Intensidad afligida
Mejor que el recuento de derribos me quedo con la intensidad que aflige al corazón, y ambas son frases tomadas del propio libro y ambas lo enuncian con exactitud aunque sólo en parte, de manera incompleta, como suele suceder en los diarios, o como es casi norma intrínseca de los mejores. Les repele a los grandes diaristas la simpleza maniquea y les absorbe la confesión contradictoria y a menudo crispada, la meditación que no cesa, no porque no pueda, sino porque no sabe ni quiere, porque la escritura de diarios de autor constituye una forma de la fidelidad sentimental que no se emparenta tanto con el onanismo como con la filosofía moral y práctica, tan práctica que es en acto y en directo, sin filtros atenuadores y a veces con el precio del ímpetu y la furia, la tristeza o la desesperación. No atenúo el grosor de las palabras porque algunos de los mejores diaristas en España -desde Josep Pla o Francisco Umbral a Pere Gimferrer o Andrés Trapiello, desde Antonio Martínez Sarrión y Valentí Puig a Enric Sòria o José-Carlos Llop- emprenden la escritura como forma propiamente informe porque ésa es la herramienta de exploración no tanto del sujeto que escribe como de aquello de lo que escribe: reservas, recelos, sospechas, inquietudes, perplejidades, ansiedades o el crujir del miedo, no importa con qué pretexto, y no importa tampoco con qué razón cierta o equivocada. Porque no se trata de ver en el género la voz de un juez sino de un lector culto y adulto, aunque tenga la sangre envenenada o la vida le vaya echando al margen o contra todo. Lo dice de una manera impagable Miguel Sánchez-Ostiz en este nuevo tomo de sus absorbentes e irrenunciables diarios: "Es el desarrollo de la escritura el que tiene que hablar de la escritura misma y de paso, y en la medida de lo posible, de la vida de quien la emprende".
LIQUIDACIÓN POR DERRIBO. Diarios 1999-2000
Miguel Sánchez-Ostiz
Alberdania. Irún, 2004
382 páginas. 23,50 euros
Ya sé que vale para unos pe
ro no para otros, pero vale precisamente para los mejores autores de este género tan frágil y tan vulnerable, tan usado y mal leído. Los diarios de Sánchez-Ostiz vuelven a ser, como lo fue La casa del rojo (Península), ejemplares de trazo y dirección, de verdad y angustia, de vida que daña y dulcifica y no renuncia a comprender a los demás en el espejo de uno mismo, incluso cuando eso significa ganar un enemigo detrás de otro, o granjearse una forma de automarginación que se desea y se repudia al mismo tiempo. Aquilatar las decisiones y digerir la suspensión de una colaboración periodística de un día para otro, y atosigarse pensando por qué, y averiguándolo, y no enmendándose después, es parte de la trama real de una vida que atañe a la nuestra, la de cualquiera, porque importa su esqueleto moral y la respuesta que se da: transigir o no, callar o seguir, ceder o pelear.

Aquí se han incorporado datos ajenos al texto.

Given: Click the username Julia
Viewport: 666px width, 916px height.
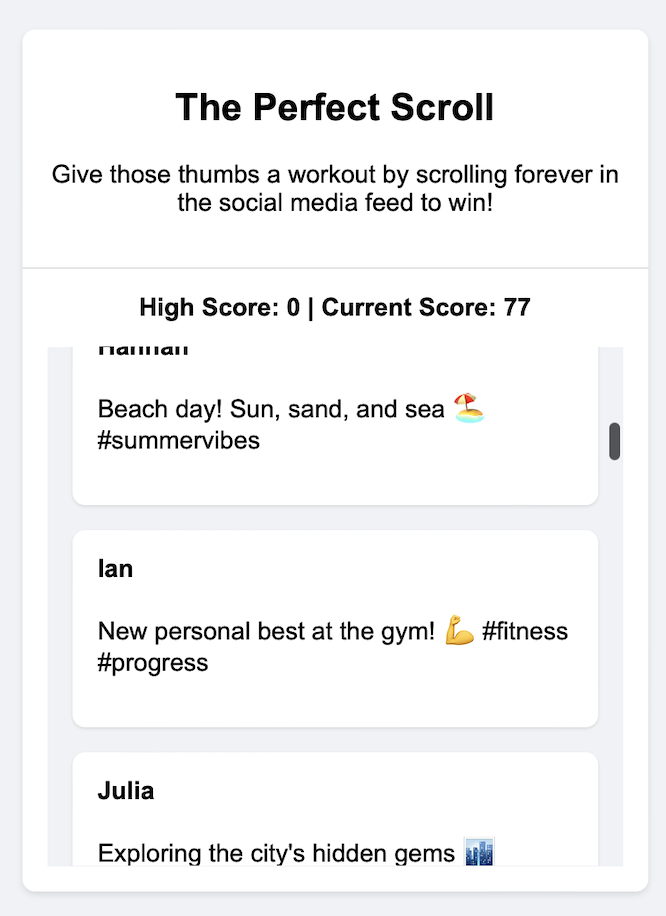Looking at the screenshot, I should pyautogui.click(x=126, y=791).
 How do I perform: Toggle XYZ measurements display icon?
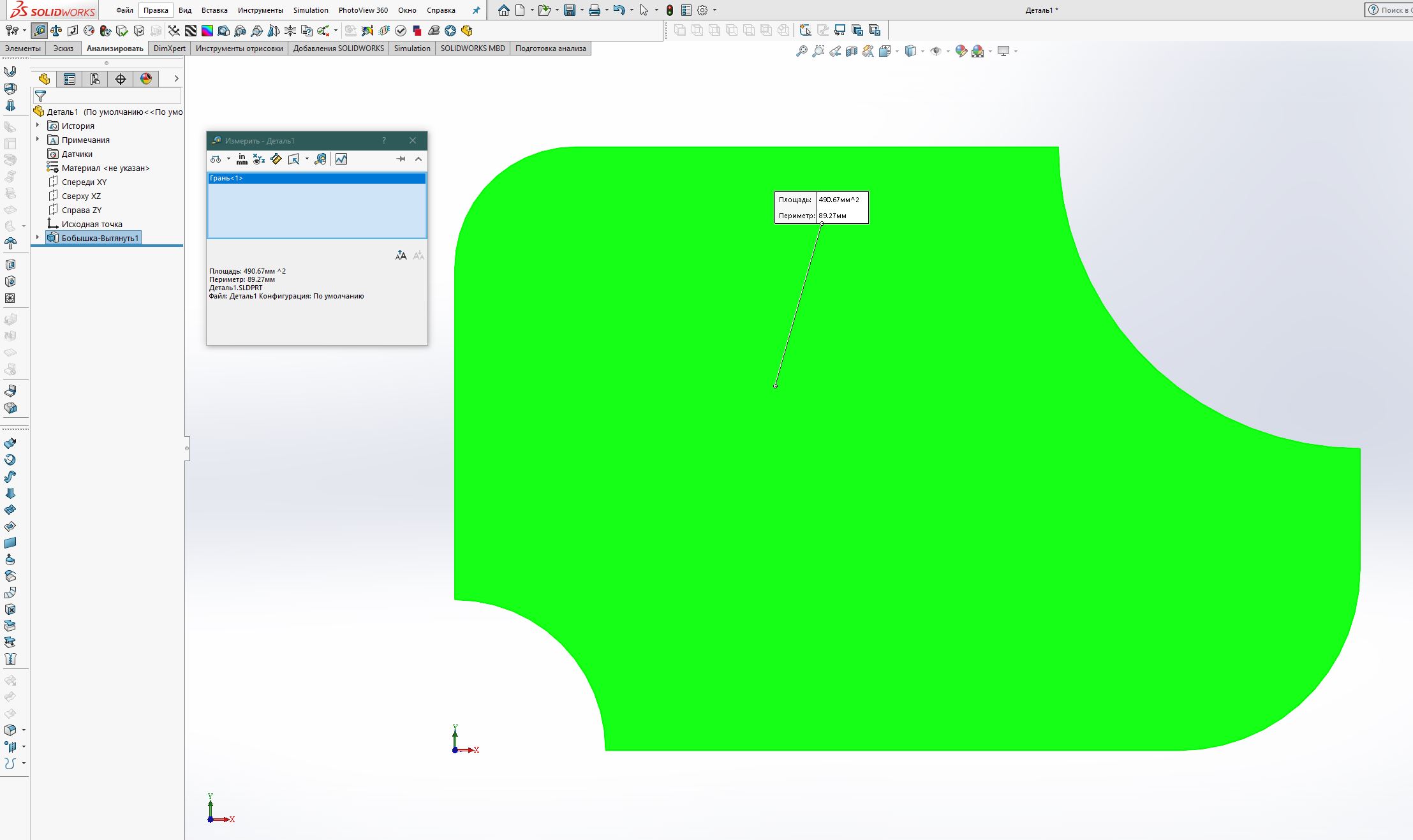[x=258, y=159]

Entre la crispación colérica y el lirismo mágico, desfilan viejos y nuevos afectos, y algunos mudan, como aquella antigua afición por los marginales y raros, que tampoco ha perdido del todo (ahí siguen Ángel María Pascual o la Pamplona de la guerra), o la entrega casi involuntaria a paisajes de familia e infancia que reaparecen en otros libros, como La flecha del miedo, o el desencuentro con Madrid o el Madrid desapacible (que sin embargo llevó a un libro de mezquina fortuna pero grandes páginas, como el Peatón de Madrid), o esa tirantez perpetua y casi constitutiva con el medio literario, los críticos, otros autores, editores y agentes que no entiende, con quienes no se entiende, con quienes se entiende también. Y las fijaciones bienhechoras, tan naturales en este género de intimidad moral, no anulan al autor ni su voz, y por eso se explica su imantación por las cosas de Juan Goytisolo o su lamento por la ignorancia de Pablo Antoñana, su devoción por Claude Roy y sus afinidades medidas con Baroja y los Baroja, a quienes dedica tiempo y libros con estupendos resultados, y la esterilidad de los malos libros por reseñar, y a cambio la alegría ante los buenos cuando son de su amigo Javier Reverte, o cuando redescubre Las rumbas de Joan de Sagarra, o cuando sigue fiel a otro buen amigo, narrador de filo y escarpia como Fernando Vallejo.
Pero no está en los nombres ni las cosas el secreto de unos buenos diarios sino donde se garantiza que todo no está dictado ni predestinado, donde la escritura segrega la libertad de pensar entre un saber moral e imperfecto y el sueño de una realidad humana distinta y mejor, aunque sea también imperfecta.